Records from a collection
========

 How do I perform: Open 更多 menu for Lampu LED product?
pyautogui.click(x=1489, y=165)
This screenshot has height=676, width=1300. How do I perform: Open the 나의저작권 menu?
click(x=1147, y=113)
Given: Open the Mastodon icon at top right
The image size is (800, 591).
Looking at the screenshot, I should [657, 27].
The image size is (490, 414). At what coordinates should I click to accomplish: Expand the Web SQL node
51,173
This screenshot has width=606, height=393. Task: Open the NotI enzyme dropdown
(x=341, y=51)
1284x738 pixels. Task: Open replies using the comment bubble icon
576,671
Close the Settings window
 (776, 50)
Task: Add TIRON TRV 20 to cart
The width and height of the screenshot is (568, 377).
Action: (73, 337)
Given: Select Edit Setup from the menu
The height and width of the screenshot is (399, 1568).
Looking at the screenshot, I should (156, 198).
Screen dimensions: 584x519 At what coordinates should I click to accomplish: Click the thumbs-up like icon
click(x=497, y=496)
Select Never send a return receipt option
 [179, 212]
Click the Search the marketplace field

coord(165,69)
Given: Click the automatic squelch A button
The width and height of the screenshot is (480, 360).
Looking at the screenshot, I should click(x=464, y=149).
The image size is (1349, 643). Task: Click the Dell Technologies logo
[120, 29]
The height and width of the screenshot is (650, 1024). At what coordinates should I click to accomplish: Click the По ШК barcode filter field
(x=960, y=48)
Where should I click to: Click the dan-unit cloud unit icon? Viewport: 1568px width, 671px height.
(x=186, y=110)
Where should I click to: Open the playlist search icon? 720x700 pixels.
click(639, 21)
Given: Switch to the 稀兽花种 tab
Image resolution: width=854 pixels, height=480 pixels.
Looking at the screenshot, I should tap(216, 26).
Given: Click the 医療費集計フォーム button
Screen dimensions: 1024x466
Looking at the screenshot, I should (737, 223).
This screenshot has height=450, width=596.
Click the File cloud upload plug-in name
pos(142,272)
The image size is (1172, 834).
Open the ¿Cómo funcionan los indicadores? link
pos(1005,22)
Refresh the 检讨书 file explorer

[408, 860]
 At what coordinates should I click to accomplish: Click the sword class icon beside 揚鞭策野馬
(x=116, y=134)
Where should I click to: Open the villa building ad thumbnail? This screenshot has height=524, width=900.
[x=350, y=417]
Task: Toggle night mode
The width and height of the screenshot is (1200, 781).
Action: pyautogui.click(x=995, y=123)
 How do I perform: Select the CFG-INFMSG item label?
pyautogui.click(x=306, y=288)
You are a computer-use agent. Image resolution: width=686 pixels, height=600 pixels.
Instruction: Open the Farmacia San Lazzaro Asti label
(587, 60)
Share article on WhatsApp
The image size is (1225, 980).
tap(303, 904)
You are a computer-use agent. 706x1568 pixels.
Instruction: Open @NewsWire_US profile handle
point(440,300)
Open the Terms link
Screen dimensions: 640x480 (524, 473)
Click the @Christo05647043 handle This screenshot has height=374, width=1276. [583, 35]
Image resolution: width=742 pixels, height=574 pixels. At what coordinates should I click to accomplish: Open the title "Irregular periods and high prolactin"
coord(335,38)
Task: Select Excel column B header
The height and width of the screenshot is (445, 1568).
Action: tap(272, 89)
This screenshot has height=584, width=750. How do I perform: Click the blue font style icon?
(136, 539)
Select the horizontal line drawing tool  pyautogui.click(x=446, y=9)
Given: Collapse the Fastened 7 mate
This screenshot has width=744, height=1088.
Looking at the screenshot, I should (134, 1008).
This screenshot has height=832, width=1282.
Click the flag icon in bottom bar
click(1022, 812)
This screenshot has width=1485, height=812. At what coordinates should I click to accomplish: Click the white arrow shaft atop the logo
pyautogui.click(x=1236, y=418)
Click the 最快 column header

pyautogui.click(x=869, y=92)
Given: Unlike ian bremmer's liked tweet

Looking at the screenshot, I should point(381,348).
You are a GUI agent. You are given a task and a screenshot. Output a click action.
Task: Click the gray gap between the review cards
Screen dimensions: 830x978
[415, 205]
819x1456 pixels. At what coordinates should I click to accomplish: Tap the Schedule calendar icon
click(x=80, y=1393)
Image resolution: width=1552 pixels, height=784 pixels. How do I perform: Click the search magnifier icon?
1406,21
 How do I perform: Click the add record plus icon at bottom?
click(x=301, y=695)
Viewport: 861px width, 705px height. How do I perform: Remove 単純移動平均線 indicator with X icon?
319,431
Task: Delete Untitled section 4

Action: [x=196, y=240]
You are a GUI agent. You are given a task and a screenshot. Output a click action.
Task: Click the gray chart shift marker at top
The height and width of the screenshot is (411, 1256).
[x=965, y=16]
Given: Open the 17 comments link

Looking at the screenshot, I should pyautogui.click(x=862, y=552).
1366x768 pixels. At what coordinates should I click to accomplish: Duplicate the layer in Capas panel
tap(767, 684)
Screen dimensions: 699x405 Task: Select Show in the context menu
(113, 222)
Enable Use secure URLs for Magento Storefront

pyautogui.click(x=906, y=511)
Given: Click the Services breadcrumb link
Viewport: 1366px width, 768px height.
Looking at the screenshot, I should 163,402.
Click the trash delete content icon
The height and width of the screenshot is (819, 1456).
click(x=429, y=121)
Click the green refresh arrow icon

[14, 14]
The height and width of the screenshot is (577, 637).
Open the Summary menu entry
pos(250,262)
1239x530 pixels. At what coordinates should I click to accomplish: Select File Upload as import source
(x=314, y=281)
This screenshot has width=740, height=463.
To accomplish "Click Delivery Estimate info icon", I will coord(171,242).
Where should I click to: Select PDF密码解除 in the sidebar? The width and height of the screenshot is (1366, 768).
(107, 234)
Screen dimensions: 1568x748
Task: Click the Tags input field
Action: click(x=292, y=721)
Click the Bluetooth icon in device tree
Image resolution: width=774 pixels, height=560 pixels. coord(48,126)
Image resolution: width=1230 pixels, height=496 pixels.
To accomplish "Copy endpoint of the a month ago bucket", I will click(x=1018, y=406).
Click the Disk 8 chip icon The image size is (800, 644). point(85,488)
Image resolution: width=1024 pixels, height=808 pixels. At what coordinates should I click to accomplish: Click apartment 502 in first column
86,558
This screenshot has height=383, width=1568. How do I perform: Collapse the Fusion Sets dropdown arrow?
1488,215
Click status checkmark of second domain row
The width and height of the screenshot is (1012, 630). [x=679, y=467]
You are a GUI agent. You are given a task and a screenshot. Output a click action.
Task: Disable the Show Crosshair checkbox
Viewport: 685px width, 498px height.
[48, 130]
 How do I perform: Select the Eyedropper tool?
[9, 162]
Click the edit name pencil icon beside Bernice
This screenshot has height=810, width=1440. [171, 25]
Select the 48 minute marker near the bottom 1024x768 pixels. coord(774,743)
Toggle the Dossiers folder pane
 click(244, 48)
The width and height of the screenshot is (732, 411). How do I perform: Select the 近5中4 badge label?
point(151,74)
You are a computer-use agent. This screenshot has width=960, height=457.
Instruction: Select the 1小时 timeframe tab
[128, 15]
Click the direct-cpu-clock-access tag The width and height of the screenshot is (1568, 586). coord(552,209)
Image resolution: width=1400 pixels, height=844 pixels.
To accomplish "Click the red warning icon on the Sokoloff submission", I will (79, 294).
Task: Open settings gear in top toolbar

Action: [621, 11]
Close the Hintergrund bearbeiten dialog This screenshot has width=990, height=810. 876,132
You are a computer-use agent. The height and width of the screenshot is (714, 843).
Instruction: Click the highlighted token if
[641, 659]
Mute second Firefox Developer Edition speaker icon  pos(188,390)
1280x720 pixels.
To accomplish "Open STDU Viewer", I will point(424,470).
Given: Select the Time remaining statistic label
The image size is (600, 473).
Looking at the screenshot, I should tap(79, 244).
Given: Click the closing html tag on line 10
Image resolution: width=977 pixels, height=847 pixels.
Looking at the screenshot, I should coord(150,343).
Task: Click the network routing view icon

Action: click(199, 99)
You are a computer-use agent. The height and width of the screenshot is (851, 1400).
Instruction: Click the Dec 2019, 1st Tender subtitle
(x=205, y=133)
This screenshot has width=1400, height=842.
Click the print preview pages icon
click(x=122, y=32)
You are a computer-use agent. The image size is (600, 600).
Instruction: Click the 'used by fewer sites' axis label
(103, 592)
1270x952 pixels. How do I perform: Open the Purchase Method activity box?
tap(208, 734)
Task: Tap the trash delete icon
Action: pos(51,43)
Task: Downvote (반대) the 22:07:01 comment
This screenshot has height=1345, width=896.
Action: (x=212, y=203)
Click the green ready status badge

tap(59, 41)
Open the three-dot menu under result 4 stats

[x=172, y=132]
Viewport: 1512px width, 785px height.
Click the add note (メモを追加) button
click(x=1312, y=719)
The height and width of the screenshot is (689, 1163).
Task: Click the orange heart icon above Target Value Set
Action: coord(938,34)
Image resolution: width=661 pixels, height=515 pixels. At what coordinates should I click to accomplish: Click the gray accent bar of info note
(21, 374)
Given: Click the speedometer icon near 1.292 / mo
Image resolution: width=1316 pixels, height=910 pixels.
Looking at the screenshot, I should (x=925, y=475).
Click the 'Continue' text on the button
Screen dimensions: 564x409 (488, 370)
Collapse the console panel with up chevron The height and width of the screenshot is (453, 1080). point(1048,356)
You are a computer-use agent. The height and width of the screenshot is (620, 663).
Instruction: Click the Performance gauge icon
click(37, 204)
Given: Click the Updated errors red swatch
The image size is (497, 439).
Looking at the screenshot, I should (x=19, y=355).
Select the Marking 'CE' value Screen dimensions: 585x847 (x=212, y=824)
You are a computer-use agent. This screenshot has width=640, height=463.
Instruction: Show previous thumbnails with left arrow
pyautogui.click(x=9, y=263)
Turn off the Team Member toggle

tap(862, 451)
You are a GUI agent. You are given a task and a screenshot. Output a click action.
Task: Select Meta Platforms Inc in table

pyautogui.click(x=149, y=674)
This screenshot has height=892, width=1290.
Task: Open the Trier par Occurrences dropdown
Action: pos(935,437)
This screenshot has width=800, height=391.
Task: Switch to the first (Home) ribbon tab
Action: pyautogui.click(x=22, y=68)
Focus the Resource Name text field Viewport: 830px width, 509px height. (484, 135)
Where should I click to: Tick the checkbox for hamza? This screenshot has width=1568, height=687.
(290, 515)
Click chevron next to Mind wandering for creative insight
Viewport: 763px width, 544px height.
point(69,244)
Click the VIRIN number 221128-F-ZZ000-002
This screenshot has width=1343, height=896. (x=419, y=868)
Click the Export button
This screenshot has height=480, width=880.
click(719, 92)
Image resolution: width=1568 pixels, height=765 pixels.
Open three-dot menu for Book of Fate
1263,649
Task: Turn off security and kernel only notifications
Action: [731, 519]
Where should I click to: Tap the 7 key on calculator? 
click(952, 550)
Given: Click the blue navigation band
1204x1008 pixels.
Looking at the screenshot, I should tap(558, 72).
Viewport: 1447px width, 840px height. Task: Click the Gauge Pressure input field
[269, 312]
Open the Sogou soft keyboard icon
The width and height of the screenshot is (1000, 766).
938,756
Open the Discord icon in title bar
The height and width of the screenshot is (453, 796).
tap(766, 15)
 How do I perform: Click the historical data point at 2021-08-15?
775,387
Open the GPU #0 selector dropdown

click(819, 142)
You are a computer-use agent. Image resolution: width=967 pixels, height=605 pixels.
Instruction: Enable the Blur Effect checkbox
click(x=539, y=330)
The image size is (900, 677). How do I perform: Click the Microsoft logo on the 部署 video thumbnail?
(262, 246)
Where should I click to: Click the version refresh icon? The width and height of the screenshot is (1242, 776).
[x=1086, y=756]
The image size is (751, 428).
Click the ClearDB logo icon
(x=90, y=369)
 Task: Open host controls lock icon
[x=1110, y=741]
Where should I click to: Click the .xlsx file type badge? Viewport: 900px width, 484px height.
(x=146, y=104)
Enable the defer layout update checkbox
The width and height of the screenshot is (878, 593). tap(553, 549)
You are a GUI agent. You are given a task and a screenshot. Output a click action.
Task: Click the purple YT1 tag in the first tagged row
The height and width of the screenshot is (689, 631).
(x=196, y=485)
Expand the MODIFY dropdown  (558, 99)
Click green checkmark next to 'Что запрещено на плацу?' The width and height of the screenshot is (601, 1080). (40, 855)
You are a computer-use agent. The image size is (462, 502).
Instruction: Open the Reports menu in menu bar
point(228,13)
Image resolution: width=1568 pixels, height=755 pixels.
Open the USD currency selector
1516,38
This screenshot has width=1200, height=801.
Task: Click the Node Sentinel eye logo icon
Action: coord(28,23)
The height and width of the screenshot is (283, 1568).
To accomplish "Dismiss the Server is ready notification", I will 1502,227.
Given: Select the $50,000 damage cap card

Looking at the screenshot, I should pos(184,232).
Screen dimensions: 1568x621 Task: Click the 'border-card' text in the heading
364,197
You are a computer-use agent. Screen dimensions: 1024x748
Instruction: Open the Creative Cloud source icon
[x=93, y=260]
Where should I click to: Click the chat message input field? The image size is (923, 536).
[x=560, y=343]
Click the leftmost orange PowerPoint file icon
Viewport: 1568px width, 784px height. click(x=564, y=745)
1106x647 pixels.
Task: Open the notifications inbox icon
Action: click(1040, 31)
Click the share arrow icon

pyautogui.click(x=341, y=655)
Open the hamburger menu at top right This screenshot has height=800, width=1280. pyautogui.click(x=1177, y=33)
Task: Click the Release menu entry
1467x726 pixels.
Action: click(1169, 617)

========

Begin at the line above that has "Image resolution: width=661" and stop after the line that has "has width=640, height=463.", copying each line exactly and adding nothing else.

PROBLEM SOLUTION:
Image resolution: width=661 pixels, height=515 pixels. At what coordinates should I click to accomplish: Click the gray accent bar of info note
(21, 374)
Given: Click the speedometer icon near 1.292 / mo
Image resolution: width=1316 pixels, height=910 pixels.
Looking at the screenshot, I should (x=925, y=475).
Click the 'Continue' text on the button
Screen dimensions: 564x409 (488, 370)
Collapse the console panel with up chevron The height and width of the screenshot is (453, 1080). point(1048,356)
You are a computer-use agent. The height and width of the screenshot is (620, 663).
Instruction: Click the Performance gauge icon
click(37, 204)
Given: Click the Updated errors red swatch
The image size is (497, 439).
Looking at the screenshot, I should (x=19, y=355).
Select the Marking 'CE' value Screen dimensions: 585x847 (x=212, y=824)
You are a computer-use agent. This screenshot has width=640, height=463.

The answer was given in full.